Most pump installers are good people, but very naïve. They still try to do the best job possible for their customers, and dont believe their manufacturers would outright lie to them about their products. Yeah right! I hear from installers everyday who have found out the hard way, how much pump and tank manufacturers really care about them. ZERO!
Then there are engineers who have a home pump system, and people who install a few dozen pumps a year, that think they know more about it than others with hundreds of thousands of installations under their belt. They will gang together on chat rooms and forums and tell people the CSV is snake oil, because they have no idea what they are talking about.

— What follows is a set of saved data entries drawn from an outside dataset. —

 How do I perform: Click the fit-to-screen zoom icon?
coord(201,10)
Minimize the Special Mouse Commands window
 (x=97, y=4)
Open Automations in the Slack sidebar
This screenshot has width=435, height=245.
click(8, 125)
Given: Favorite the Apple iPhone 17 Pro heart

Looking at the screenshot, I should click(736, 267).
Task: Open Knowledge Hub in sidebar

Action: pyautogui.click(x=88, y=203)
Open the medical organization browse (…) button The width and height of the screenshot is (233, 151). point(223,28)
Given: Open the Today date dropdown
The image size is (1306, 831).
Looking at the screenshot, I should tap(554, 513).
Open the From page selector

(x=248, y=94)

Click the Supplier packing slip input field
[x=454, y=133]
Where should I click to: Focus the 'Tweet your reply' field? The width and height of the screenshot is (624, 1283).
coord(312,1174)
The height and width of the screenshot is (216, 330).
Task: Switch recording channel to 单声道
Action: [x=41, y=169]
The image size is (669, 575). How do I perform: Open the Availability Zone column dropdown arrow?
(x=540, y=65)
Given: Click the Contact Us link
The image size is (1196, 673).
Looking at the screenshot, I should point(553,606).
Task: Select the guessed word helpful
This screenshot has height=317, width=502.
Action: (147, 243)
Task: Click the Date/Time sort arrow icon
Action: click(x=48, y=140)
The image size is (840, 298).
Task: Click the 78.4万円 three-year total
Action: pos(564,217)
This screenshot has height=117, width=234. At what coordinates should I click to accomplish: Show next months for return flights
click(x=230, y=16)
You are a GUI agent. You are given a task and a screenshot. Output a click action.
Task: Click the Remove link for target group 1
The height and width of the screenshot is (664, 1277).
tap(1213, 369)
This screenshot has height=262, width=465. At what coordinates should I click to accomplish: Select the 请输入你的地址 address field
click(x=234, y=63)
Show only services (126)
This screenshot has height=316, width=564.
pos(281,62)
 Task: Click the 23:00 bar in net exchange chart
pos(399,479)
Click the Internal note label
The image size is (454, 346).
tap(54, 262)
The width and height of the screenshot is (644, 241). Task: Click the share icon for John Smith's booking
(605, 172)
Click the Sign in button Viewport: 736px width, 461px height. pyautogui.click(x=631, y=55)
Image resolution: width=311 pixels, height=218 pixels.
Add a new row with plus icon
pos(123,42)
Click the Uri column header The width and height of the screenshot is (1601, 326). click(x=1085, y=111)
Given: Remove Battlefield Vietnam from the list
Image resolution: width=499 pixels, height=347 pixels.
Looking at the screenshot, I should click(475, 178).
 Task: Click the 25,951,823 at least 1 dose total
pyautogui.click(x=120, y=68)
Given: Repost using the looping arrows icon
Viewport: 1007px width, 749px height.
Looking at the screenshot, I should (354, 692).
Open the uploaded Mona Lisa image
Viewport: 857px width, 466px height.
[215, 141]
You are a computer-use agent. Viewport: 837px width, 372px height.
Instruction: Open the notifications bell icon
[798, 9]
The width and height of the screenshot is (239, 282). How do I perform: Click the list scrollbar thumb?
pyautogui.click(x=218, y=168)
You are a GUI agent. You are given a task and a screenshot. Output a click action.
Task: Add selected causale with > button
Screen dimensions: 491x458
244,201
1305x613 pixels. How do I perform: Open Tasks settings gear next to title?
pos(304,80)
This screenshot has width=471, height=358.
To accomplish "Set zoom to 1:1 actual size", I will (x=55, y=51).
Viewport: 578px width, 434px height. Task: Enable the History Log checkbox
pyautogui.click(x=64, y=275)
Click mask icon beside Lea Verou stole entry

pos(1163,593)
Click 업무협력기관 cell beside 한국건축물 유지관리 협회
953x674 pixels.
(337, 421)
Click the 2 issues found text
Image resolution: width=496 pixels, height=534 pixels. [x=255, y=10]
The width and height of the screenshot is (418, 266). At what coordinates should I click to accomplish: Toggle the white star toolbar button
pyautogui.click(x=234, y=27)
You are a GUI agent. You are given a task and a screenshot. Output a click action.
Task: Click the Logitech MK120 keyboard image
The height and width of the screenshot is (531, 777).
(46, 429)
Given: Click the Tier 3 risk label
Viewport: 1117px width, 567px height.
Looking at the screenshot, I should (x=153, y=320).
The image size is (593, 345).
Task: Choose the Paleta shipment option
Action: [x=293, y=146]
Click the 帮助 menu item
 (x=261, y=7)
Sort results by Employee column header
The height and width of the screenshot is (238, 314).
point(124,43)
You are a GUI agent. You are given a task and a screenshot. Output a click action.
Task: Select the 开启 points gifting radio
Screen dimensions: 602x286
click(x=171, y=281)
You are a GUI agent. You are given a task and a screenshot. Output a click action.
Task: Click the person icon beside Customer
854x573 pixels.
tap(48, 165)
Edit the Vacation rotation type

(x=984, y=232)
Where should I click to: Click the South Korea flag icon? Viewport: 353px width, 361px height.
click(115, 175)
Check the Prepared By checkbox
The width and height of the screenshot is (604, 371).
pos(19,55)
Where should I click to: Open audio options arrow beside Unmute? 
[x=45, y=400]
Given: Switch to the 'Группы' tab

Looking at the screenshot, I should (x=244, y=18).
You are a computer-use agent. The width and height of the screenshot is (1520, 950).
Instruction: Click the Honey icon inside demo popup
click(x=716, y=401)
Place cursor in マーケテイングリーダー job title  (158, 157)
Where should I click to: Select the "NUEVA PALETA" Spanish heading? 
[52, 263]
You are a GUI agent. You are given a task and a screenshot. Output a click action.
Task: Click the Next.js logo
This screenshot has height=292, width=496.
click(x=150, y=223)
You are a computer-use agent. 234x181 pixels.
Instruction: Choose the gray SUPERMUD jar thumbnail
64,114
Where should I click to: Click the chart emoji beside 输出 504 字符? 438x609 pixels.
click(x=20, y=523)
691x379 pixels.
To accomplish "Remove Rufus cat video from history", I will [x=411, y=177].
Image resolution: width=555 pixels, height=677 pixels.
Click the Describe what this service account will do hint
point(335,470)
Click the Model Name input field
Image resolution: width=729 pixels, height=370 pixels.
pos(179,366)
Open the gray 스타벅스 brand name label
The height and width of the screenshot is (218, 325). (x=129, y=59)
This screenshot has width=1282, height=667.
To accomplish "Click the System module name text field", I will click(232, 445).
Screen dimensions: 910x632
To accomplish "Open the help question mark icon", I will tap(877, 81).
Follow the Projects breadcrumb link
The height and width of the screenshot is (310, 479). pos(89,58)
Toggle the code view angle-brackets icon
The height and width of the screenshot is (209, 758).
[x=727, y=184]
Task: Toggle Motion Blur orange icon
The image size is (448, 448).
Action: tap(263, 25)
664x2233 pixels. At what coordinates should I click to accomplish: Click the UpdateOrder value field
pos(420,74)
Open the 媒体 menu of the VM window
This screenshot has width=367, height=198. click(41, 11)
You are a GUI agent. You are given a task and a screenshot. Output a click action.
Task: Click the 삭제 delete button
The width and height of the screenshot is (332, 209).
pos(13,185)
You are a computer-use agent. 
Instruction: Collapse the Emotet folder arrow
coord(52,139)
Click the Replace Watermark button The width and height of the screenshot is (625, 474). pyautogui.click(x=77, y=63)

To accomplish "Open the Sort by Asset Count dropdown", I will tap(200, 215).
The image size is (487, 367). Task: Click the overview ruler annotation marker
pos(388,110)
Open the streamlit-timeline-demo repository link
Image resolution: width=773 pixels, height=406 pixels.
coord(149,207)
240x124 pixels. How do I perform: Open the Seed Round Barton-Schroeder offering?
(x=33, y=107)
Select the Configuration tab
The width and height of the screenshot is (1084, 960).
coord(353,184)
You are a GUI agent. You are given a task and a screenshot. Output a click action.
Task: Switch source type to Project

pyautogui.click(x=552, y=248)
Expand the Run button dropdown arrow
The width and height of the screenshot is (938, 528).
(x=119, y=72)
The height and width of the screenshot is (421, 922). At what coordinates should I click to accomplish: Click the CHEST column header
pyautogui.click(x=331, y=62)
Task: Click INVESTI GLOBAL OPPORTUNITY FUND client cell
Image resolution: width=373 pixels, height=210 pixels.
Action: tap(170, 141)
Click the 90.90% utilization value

I get falsely accused of not really wanting to help homeowners, because everything I post anywhere is about the CSV. That is because decades of experience and hundreds of thousands of installations have proven to me that cycling is the number one cause of most pump system problems. Everything from a burned motor to wire chaffing is caused by cycling. Noise or split fittings from water hammer, pumps coming unscrewed, tank bladders bursting, pressure switch points burned, check valves failing, sediment in the water, fluctuating pressure, low pressure, and many other problems can be attributed to cycling. When you stop the pump from cycling on and off, 99% of your problems go away. That is why the CSV is so disruptive to the industry, and why so many people will try to dissuade you from using one.
Sorry for the long post. The CSV is a very simple product with a long and complicated explanation. It doesnt help when others try to further complicate the issue with their lack of understanding, or outright deliberate attempts to keep the homeowner from extending the life of their pump system.